Desde que nace nuestro bebé, sentimos la necesidad instintiva de cargarlo y atenderlo cada vez que llore. En ocasiones, incluso deseamos dormir con él. Esto es completamente natural, así como es natural que el bebé llore nada más al acostarlo.

Esto se debe al vínculo afectivo que desarrollamos hacia nuestro bebé y a que los niños buscan la proximidad, el contacto y la protección de una persona adulta o figura principal de apego, que casi siempre es la madre debido a la impronta que tienen al nacer.
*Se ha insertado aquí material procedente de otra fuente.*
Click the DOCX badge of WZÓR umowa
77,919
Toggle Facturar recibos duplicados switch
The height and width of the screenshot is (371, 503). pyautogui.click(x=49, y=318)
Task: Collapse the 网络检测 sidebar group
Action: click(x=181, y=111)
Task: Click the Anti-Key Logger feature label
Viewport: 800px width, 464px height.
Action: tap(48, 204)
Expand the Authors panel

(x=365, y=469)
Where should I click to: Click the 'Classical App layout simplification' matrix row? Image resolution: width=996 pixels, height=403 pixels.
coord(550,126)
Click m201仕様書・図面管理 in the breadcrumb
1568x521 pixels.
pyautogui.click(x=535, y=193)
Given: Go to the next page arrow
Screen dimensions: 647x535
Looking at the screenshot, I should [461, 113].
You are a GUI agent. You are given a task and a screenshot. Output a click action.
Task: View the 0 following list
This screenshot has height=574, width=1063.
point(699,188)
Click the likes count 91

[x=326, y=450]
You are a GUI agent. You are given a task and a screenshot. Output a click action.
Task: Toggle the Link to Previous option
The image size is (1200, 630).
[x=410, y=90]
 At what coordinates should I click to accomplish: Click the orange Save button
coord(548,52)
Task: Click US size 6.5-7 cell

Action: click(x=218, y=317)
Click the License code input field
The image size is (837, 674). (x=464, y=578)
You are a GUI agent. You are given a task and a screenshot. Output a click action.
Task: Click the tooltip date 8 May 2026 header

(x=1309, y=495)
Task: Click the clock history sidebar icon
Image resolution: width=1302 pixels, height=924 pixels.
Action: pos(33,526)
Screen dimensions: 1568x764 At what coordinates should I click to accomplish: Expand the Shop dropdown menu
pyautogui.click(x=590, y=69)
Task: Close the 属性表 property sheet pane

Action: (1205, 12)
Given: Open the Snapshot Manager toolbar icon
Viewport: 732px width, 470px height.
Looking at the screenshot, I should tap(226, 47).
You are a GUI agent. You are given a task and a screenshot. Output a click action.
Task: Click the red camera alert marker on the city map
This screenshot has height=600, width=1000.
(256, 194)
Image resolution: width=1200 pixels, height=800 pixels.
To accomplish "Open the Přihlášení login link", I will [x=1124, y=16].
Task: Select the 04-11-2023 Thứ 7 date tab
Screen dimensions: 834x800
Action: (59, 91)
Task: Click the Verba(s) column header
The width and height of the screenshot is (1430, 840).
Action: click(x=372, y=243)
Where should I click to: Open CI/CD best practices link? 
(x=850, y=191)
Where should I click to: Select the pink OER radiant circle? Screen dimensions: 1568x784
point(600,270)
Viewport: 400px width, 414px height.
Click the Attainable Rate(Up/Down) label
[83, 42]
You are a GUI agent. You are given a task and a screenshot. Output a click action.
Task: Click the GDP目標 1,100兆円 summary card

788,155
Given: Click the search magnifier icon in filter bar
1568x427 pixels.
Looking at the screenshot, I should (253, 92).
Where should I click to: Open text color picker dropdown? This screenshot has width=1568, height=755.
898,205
Janeth Ivimas, administradora de la página “La crianza con apego es mi forma de cambiar el mundo”, asegura que una de los principios básicos de la crianza con apego es cargar a los niños tanto como lo pidan o como deseemos porque ayuda a formar un bebé emocionalmente sano.

Explica que durante la maternidad, los sentidos de la mujer se agudizan con el fin de estar atentas a sus hijos, así como el bebé se calma al sentir el olor y los latidos de su madre. Este contacto constante permite que el bebé se sienta seguro y calmado.


De ahora en adelante, cuando veamos a un bebé plácidamente dormir en brazos, podremos repetir mucho brazo biencría.